WORK REQUIRED: Transcribe the listing below only from the line with "You are a GUI agent. The screenshot is 329×2576." up to and including the line with "Declaro ser un".

INPUT MATERIAL:
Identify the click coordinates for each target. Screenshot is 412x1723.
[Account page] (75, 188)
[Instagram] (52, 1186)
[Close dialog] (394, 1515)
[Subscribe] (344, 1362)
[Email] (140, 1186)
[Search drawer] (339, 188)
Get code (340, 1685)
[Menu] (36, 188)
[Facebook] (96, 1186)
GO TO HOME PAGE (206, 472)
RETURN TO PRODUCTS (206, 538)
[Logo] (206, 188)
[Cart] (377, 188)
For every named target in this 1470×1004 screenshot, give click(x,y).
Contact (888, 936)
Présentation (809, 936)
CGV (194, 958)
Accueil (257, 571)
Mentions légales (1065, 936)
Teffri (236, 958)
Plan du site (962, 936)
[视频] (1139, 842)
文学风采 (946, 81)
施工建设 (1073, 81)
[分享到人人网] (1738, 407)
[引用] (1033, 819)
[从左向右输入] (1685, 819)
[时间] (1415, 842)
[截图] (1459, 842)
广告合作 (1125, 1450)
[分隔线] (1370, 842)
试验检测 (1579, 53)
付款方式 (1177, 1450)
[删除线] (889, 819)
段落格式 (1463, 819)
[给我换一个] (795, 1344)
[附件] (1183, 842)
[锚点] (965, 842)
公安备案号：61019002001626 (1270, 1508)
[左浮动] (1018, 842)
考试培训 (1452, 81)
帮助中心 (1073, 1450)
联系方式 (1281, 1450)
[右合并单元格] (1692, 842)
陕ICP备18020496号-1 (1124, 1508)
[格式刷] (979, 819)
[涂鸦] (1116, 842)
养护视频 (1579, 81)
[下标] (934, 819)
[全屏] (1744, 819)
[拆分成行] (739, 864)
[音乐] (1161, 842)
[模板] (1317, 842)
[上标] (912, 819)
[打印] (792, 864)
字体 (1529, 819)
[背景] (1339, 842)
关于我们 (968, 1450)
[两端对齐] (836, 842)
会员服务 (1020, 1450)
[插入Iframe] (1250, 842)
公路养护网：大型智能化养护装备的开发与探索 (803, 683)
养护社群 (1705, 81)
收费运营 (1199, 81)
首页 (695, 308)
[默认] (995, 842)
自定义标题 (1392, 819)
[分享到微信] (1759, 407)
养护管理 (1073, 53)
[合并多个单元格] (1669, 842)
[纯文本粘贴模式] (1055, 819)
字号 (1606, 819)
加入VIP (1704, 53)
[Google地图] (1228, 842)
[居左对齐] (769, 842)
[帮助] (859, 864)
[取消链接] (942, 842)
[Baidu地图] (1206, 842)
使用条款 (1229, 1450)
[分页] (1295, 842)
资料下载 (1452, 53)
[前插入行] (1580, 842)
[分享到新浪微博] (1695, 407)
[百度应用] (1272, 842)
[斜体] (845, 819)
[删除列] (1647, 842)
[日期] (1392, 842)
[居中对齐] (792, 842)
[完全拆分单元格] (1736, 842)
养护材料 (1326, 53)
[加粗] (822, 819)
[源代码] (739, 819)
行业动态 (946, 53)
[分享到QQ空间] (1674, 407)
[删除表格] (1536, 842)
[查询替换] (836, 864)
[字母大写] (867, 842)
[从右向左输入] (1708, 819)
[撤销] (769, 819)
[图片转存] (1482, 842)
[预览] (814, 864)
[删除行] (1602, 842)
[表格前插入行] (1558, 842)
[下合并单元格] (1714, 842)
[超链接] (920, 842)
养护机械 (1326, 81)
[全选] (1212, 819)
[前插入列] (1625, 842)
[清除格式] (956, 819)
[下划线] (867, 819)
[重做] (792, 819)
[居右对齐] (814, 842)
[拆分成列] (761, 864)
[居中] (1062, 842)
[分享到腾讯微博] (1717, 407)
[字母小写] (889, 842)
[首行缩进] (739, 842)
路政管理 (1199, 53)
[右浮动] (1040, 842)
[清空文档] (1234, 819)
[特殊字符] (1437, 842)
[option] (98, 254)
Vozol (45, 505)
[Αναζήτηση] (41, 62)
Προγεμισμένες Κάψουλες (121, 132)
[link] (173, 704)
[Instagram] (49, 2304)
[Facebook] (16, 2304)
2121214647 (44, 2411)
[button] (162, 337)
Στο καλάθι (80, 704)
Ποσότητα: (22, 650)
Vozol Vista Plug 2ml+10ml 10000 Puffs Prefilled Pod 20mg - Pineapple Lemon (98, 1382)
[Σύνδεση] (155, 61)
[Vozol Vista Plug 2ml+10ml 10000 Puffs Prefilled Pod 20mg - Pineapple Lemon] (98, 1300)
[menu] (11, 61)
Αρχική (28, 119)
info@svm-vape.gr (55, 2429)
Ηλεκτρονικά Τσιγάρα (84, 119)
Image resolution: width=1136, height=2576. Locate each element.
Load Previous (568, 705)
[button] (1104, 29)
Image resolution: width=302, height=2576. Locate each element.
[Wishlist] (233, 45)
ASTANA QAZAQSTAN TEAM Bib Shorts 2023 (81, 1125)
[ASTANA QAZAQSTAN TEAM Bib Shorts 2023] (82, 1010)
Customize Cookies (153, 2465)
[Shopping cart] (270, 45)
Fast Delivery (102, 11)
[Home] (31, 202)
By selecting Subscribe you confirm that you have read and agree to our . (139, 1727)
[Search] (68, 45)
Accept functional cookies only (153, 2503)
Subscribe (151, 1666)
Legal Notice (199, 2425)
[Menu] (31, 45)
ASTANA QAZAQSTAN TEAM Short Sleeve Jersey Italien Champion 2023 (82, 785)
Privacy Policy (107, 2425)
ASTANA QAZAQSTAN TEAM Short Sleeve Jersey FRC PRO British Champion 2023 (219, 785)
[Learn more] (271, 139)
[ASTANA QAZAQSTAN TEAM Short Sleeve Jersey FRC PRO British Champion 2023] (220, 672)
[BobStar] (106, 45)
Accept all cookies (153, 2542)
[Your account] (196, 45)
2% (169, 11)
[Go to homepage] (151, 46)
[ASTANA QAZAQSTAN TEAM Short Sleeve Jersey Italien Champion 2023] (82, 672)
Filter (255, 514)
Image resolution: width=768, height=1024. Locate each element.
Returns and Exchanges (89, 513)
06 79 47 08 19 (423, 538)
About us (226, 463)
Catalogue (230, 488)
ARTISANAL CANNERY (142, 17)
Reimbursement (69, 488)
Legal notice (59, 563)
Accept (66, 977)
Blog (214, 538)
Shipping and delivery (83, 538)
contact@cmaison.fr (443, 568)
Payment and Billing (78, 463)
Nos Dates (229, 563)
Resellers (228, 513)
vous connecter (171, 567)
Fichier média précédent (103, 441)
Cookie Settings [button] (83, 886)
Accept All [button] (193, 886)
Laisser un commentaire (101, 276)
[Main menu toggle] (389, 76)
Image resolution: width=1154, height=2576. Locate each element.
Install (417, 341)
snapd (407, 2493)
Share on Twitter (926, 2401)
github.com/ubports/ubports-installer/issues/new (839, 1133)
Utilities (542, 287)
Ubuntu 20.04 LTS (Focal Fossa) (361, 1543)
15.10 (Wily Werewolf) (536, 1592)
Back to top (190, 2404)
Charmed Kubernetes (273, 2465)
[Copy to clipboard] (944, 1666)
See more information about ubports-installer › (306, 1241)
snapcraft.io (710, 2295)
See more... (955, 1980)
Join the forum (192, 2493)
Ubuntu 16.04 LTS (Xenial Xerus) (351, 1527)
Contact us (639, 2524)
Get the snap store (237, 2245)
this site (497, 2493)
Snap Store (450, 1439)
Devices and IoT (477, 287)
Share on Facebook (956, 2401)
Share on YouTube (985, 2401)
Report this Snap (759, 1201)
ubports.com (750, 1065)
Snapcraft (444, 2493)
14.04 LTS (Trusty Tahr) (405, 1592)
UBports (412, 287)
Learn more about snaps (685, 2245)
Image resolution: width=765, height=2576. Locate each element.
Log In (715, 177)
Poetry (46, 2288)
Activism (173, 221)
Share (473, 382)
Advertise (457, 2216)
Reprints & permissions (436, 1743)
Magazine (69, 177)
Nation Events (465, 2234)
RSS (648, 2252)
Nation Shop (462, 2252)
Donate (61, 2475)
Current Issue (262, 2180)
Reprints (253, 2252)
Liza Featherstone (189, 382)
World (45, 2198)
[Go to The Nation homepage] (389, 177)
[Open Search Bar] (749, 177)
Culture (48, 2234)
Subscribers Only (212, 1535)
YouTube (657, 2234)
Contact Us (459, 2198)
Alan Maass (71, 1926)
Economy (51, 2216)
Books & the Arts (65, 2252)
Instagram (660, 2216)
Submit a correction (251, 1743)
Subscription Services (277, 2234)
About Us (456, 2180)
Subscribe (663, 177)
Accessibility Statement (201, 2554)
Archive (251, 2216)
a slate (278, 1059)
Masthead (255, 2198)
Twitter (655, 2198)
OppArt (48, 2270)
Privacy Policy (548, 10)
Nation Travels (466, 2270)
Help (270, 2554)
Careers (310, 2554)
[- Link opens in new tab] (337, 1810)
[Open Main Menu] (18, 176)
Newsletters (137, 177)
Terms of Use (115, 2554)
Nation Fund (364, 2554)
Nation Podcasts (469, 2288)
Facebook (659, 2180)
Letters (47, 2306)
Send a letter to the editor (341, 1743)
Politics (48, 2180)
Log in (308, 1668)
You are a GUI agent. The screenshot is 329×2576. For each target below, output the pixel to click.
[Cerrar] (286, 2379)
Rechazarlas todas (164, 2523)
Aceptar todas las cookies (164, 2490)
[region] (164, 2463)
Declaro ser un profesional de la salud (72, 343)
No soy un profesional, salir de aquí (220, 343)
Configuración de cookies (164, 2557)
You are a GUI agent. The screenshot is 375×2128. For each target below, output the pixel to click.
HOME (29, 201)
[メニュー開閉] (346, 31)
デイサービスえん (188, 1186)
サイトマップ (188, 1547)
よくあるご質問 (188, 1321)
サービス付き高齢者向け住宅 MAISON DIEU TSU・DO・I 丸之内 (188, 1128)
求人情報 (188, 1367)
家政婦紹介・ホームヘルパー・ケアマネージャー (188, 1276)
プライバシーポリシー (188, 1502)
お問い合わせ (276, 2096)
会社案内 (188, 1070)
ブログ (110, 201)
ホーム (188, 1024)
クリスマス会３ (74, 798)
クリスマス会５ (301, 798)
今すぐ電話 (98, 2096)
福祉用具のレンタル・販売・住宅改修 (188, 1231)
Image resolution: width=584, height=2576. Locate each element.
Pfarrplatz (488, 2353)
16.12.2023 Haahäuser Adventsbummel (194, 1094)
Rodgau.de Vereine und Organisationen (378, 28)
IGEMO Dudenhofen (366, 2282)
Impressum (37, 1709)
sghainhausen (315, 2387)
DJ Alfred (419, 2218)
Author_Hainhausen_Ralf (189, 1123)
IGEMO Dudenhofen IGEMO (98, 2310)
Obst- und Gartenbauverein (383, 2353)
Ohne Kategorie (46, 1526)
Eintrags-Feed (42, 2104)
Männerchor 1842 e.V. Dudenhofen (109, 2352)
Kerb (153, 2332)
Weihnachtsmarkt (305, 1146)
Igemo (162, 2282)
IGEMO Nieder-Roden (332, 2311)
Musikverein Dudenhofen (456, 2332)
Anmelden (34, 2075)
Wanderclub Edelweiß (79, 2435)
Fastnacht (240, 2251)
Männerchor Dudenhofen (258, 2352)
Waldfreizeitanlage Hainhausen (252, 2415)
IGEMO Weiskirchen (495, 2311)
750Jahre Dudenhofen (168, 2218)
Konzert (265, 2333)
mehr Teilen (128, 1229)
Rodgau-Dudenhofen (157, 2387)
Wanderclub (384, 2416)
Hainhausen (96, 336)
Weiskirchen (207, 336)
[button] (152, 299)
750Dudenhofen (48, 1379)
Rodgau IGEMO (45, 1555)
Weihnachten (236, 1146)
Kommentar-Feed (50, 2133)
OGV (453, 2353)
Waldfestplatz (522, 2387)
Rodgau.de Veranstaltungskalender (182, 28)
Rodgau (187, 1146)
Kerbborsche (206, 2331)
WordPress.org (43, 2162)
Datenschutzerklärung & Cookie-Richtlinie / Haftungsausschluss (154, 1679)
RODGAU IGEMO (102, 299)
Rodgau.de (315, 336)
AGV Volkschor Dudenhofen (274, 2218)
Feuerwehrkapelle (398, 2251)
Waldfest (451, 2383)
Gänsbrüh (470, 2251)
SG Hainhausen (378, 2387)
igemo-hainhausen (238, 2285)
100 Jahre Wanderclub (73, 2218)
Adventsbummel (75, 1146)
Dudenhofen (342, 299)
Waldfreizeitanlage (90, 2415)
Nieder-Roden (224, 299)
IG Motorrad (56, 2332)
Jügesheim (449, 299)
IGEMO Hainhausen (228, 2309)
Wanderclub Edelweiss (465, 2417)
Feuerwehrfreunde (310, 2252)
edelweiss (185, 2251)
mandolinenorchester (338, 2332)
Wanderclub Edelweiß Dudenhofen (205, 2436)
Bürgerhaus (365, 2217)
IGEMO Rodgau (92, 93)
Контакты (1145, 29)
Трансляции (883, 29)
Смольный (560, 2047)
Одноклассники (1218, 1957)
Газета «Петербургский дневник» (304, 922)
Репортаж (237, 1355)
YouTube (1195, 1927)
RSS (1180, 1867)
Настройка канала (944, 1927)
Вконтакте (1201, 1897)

RESULT OF THE TASK:
You are a GUI agent. The screenshot is 329×2576. For each target below, output the pixel to click.
[Cerrar] (286, 2379)
Rechazarlas todas (164, 2523)
Aceptar todas las cookies (164, 2490)
[region] (164, 2463)
Declaro ser un profesional de la salud (72, 343)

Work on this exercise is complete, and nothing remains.